She used galaxies’ rotations to discover the first direct evidence of dark matter in the 1970s while working at the Carnegie Institution in Washington.
The Washington Post via Getty Images
The Washington Post via Getty Images

(Reuters) - Vera Rubin, a U.S. astronomer who pioneered work on invisible dark matter in the universe and who some colleagues felt was overlooked for a Nobel Prize, has died at 88, her son said on Monday.

Rubin died on Sunday at an assisted living facility in Princeton, New Jersey, and had suffered from dementia for several years, Allan Rubin, a geosciences professor at Princeton University, said in an email.

Rubin, a Philadelphia native, used galaxies’ rotations to discover the first direct evidence of dark matter in the 1970s while working at the Carnegie Institution in Washington.

Working with spectrograph designer Kent Ford, Rubin found that material at galaxies’ edges rotated at the same rate as material in the center.
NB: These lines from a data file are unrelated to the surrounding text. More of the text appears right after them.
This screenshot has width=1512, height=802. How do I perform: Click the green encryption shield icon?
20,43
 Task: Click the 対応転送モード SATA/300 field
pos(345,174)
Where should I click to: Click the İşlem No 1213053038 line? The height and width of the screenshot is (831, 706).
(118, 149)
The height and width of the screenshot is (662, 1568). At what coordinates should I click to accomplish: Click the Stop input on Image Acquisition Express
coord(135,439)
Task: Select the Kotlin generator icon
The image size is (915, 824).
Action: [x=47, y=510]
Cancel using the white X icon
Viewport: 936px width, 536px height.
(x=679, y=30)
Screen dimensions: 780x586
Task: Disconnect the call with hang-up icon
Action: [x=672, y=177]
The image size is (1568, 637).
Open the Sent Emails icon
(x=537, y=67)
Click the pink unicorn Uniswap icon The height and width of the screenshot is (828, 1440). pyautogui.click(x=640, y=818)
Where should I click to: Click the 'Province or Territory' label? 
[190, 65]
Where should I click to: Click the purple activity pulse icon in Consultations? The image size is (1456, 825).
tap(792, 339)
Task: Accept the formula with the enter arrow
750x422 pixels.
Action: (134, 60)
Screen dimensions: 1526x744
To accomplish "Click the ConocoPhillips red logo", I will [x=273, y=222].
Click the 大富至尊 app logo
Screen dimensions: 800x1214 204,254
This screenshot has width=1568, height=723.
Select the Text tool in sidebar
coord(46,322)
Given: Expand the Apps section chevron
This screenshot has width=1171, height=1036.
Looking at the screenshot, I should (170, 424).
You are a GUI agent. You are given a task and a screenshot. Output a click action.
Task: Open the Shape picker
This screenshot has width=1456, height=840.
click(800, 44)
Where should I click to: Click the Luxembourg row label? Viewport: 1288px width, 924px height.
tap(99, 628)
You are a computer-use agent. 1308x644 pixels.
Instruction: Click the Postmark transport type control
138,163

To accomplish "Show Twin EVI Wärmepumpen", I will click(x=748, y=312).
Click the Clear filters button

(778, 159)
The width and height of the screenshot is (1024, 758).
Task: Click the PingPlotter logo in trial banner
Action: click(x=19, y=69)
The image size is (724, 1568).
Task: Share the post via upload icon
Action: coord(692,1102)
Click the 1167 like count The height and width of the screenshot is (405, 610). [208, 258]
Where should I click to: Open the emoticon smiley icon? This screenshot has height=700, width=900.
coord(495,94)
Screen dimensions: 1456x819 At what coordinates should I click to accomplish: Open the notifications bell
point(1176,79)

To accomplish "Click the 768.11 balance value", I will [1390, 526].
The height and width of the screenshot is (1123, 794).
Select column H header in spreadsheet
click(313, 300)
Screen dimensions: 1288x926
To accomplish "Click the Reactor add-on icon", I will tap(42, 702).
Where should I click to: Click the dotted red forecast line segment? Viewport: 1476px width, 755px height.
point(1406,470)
The discovery contradicted a law of physics that said the greater mass in the center, such as dust, stars and gas, meant it should move faster than the edge, where there was less mass.

The explanation was a halo of dark matter around the galaxies that spread mass throughout the galaxies. Dark matter has not been directly observed but has been inferred through work by Rubin and other astronomers and physicists.

Scientists have discovered that a small part of dark matter is made of neutrinos - tiny, fast-moving particles that do not really interact with regular matter.

Emily Levesque, an astronomer at the University of Washington, told Astronomy Magazine in June that Rubin deserved the Nobel Prize since the discovery of dark matter had revolutionized astronomy and the concept of the universe.

The will of Alfred Nobel, the founder of the prizes, “describes the physics prize as recognizing ‘the most important discovery’ within the field of physics. If dark matter doesn’t fit that description, I don’t know what does,” Levesque said.

Rubin graduated from Vassar College in 1948 with a degree in astronomy. She earned a master’s degree from Cornell University and a doctorate from Georgetown University in Washington.

She was the second female astronomer to be elected to the National Academy of Sciences and received the National Medal of Science from President Bill Clinton in 1993.

Rubin was on the Georgetown faculty before working at the Carnegie Institution.